I don’t wish to be an ingrate in times like these, when what matters is not so much who saw the truth first, but rather that people see it, period. Better late than never, and all that. So, to our neo-hawk liberal friends: Welcome to the club; we’re happy to have you along. But remember that the objects of your scorn–even that notoriously “flighty thinker,” George W. Bush–were right about Iraq months or even years before you saw the light. So please, check your smugness and condescension at the door.
Well, I plan to keep my smugness and condescension right here next to my computer where it’s most likely to come in handy, thank you very much.

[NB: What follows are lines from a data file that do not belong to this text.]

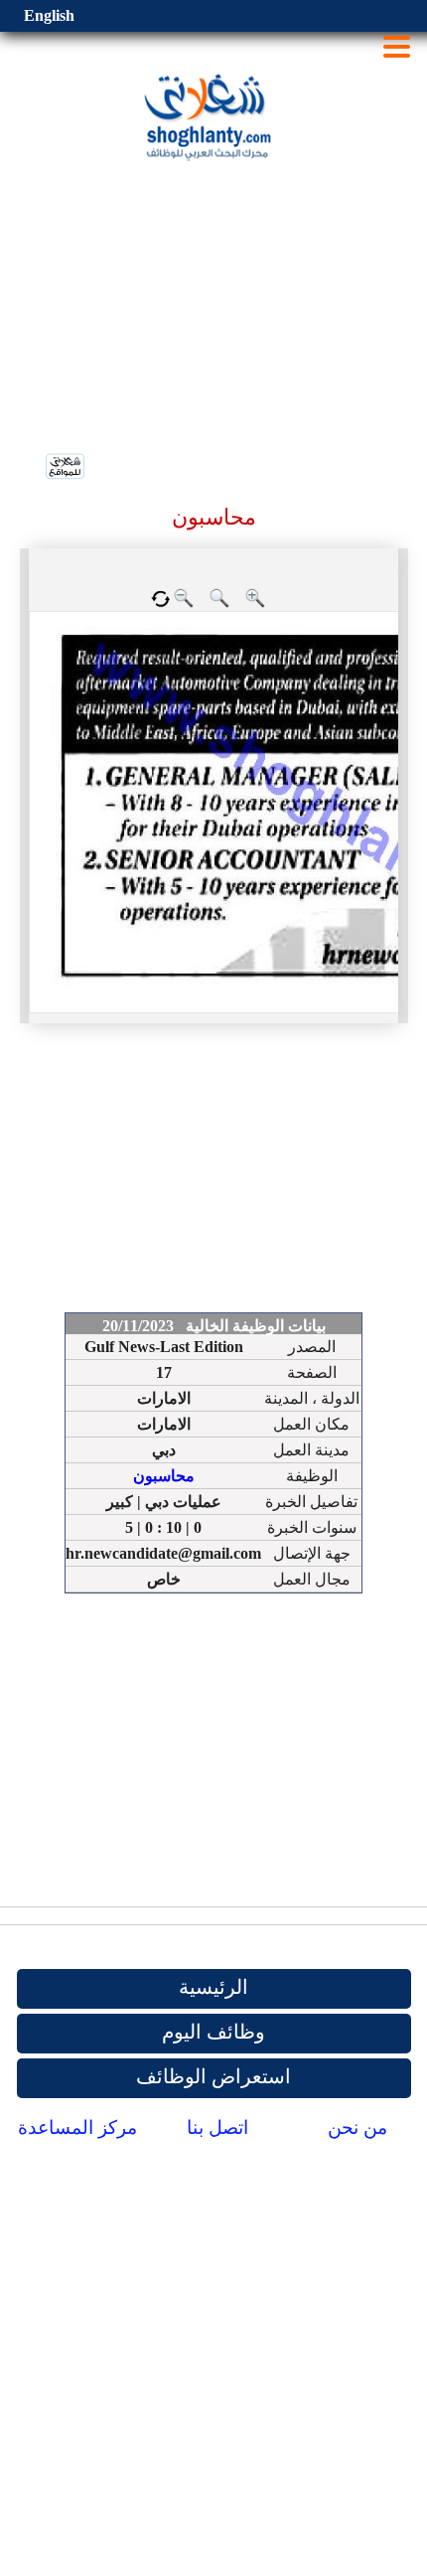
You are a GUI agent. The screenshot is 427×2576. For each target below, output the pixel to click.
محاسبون (164, 1475)
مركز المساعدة (77, 2127)
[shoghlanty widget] (66, 468)
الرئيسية (213, 1987)
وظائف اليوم (213, 2032)
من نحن (357, 2127)
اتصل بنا (217, 2127)
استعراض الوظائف (213, 2076)
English (49, 15)
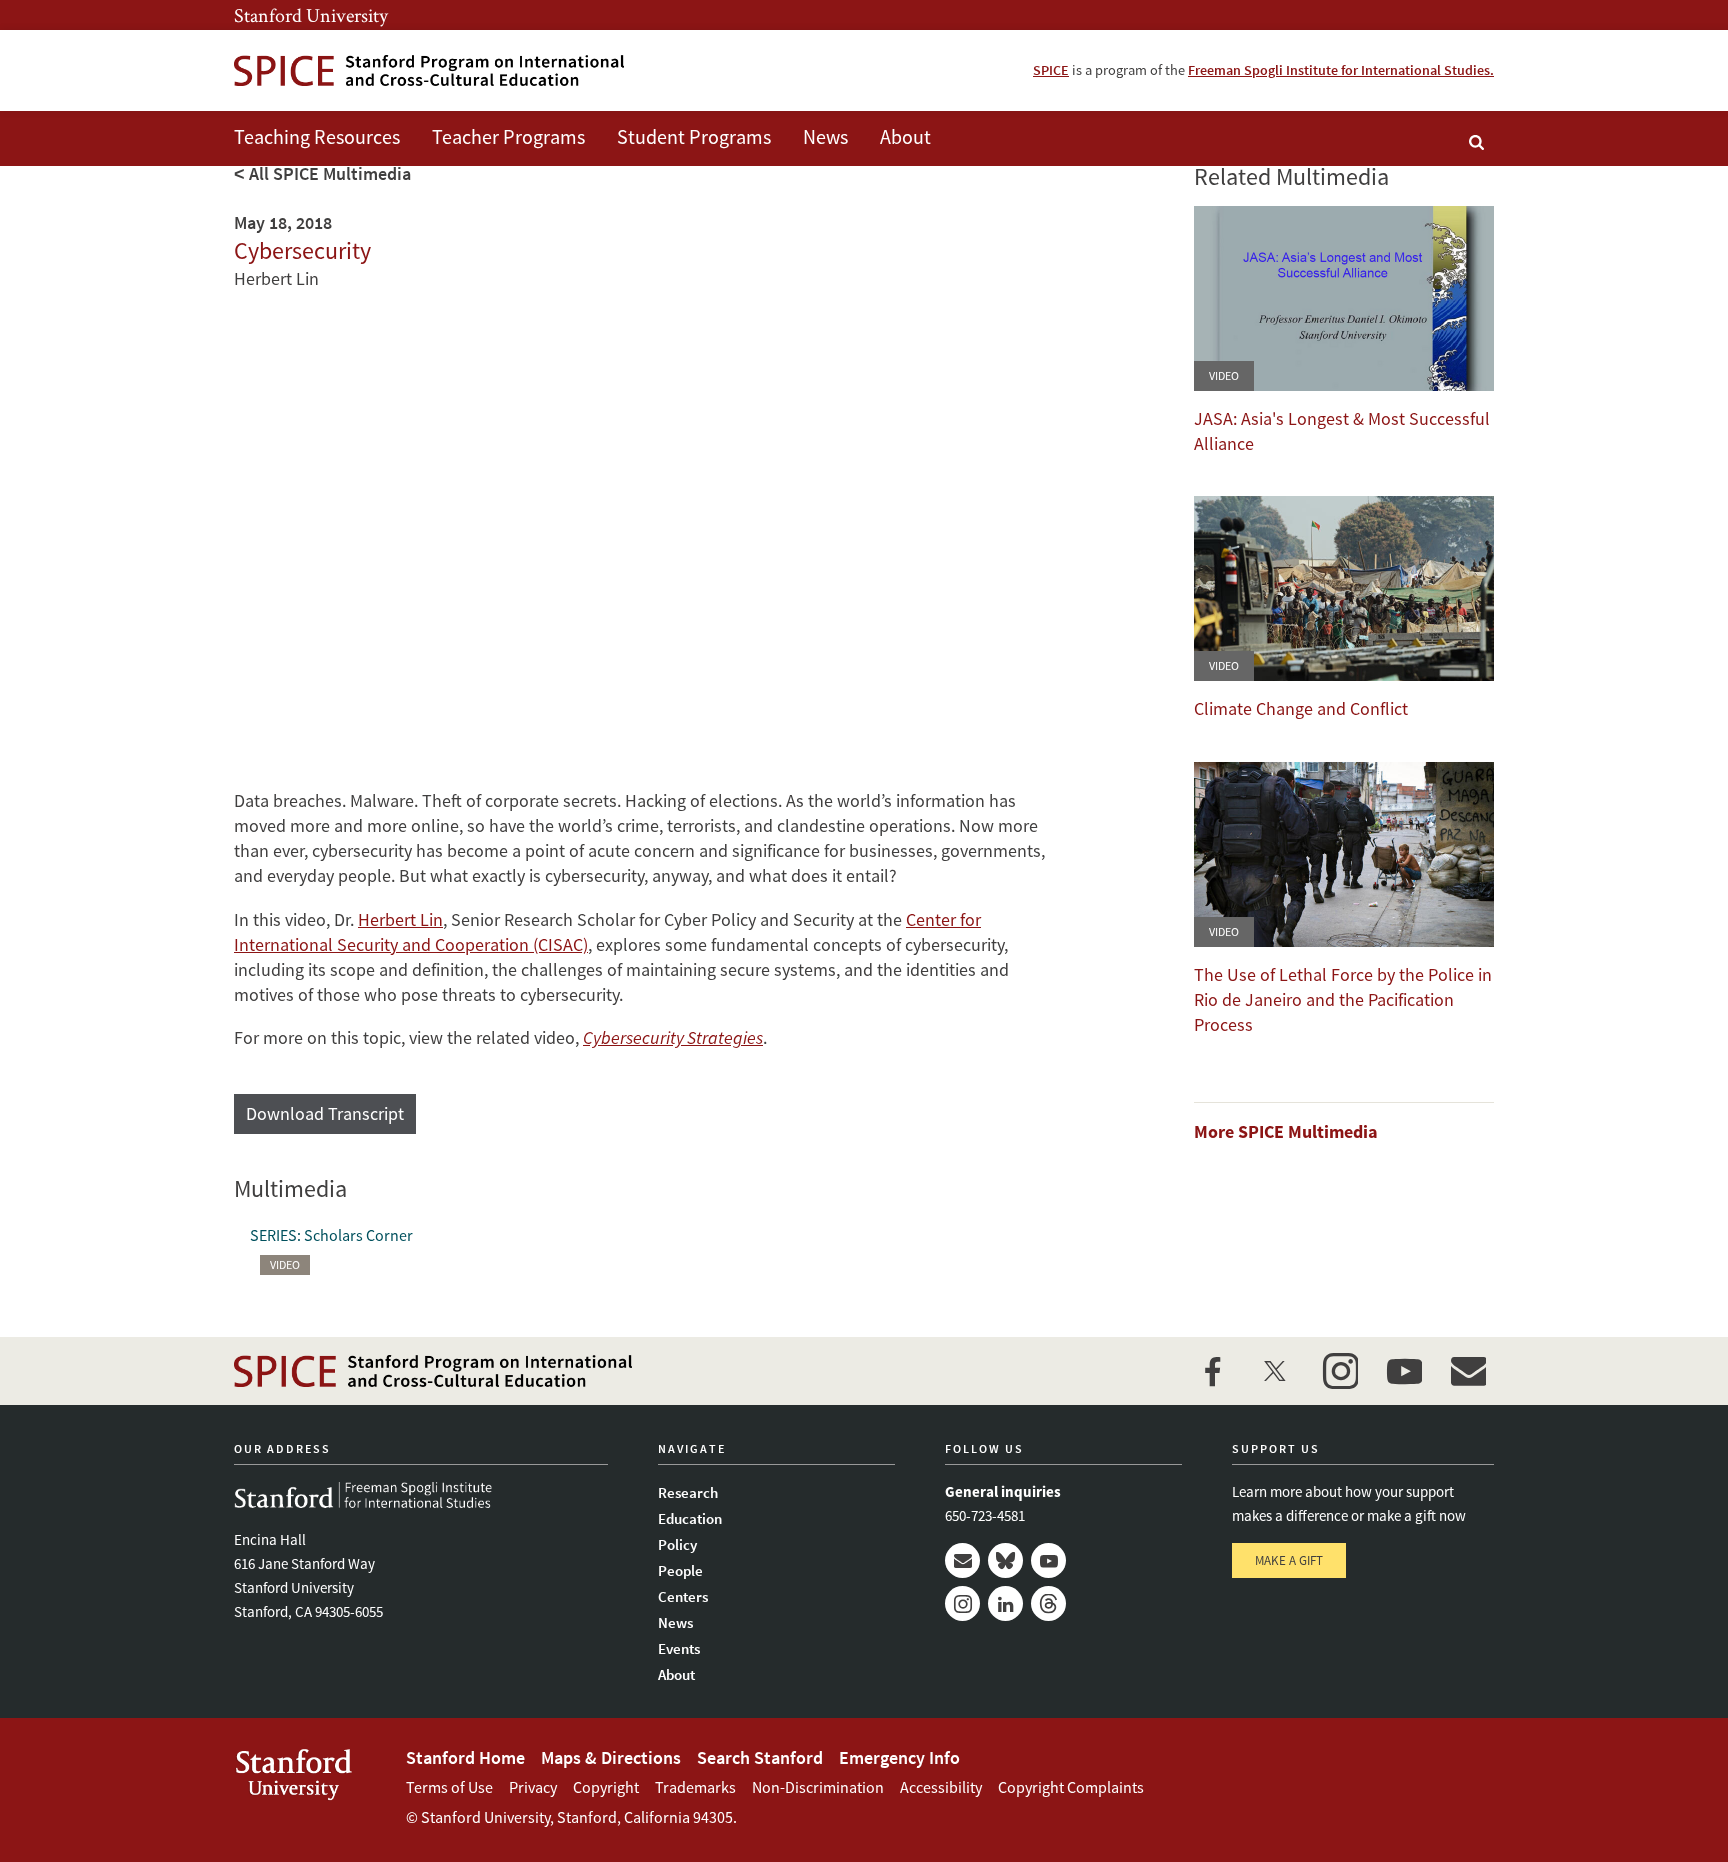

As I recall, Republicans mostly spent their time muttering conspiratorially during the 1990s whenever Bill Clinton suggested taking a harder line against Iraq, and we all know that Rumsfeld and Cheney were busy buying and selling vast quantities of goods and services to Iraq during that period. Nor were Republicans exactly at the front of the parade when NATO finally took action in Kosovo. So I’m not quite sure how it is that these were the guys who saw the light before all the rest of us on the subject of using American military power for the greater good of humanity.
And just for the record, my complaint with Bush is primarily that he has prosecuted this war so cynically and incompetently. He blatantly timed his Iraq campaign for electioneering purposes, thus destroying any hope of getting a true bipartisan consensus on the matter; his disdainful treatment of Europe destroyed any chance of support from the populations of those countries; his complete indifference toward the Israel-Palestine problem destroyed any hope of getting support from the Arab world; and his unwillingness for six straight months to commit himself to a multilateral post-war rebuilding effort has made the entire world believe that we are intent on building a latter-day Roman empire ? a laughable idea that either of our previous two presidents could have put to rest with a single speech.
Even in the best case it would have been hard to organize worldwide support for this war, but Bush’s contemptuous tone toward enemies and allies alike and his unwillingness to engage in anything resembling true coalition-building has made it far harder. This war may be something that needs to be done, but we will be paying the price for George Bush’s incompetent handling of it for years to come.